__PROBLEM TO SOLVE__:
As an exercise in exact copying, transcribe the lines below from the one holding "Save my name, email, and" through the last, with both ends included and pictures left out.

__INPUT MATERIAL__:
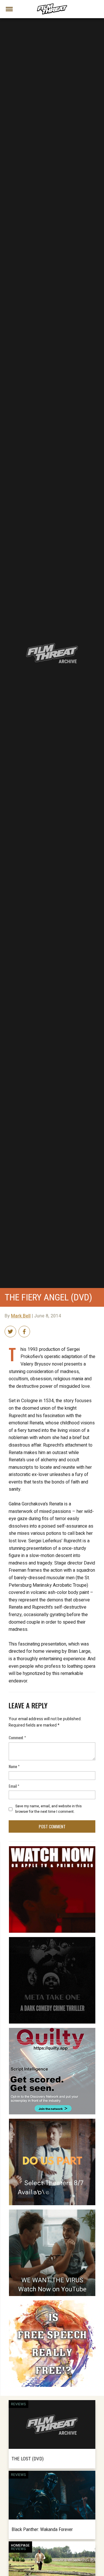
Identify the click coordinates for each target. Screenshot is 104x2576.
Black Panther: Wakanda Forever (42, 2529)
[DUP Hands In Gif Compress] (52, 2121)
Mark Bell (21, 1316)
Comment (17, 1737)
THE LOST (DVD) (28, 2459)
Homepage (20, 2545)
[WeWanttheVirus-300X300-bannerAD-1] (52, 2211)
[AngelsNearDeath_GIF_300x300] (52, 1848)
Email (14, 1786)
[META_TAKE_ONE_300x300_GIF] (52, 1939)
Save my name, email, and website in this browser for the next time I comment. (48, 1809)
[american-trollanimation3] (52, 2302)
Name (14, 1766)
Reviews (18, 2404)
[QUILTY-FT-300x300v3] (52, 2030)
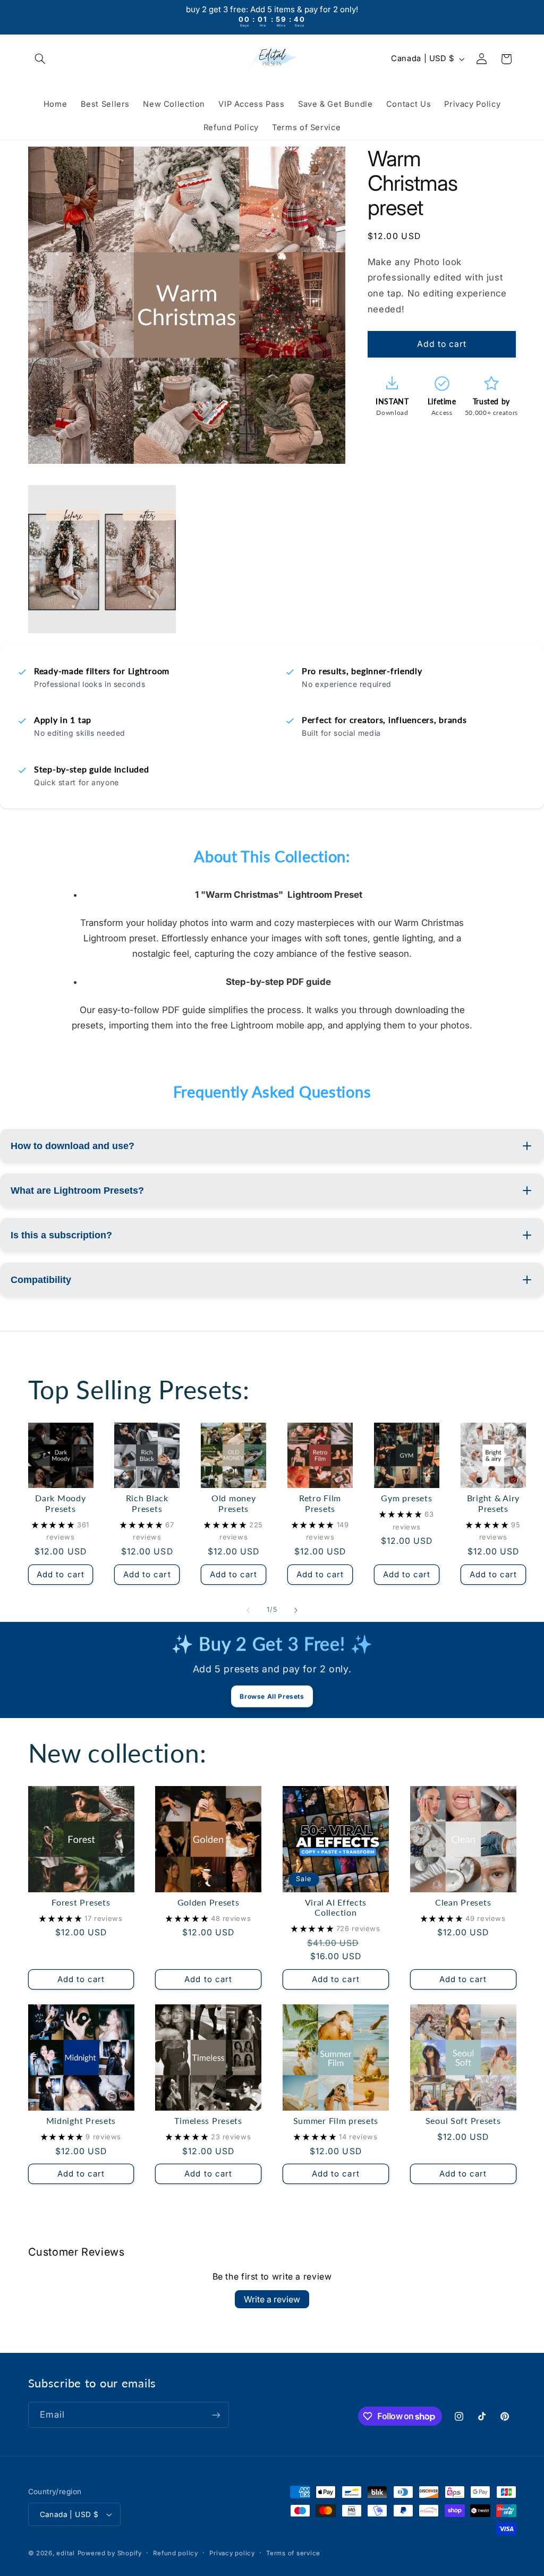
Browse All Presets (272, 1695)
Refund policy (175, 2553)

__SOLVED EXERCISE__:
Save my name, email, and website in this browser for the next time I comment. (48, 1809)
[american-trollanimation3] (52, 2302)
Name (14, 1766)
Reviews (18, 2404)
[QUILTY-FT-300x300v3] (52, 2030)
Browse All Presets (272, 1695)
Refund policy (175, 2553)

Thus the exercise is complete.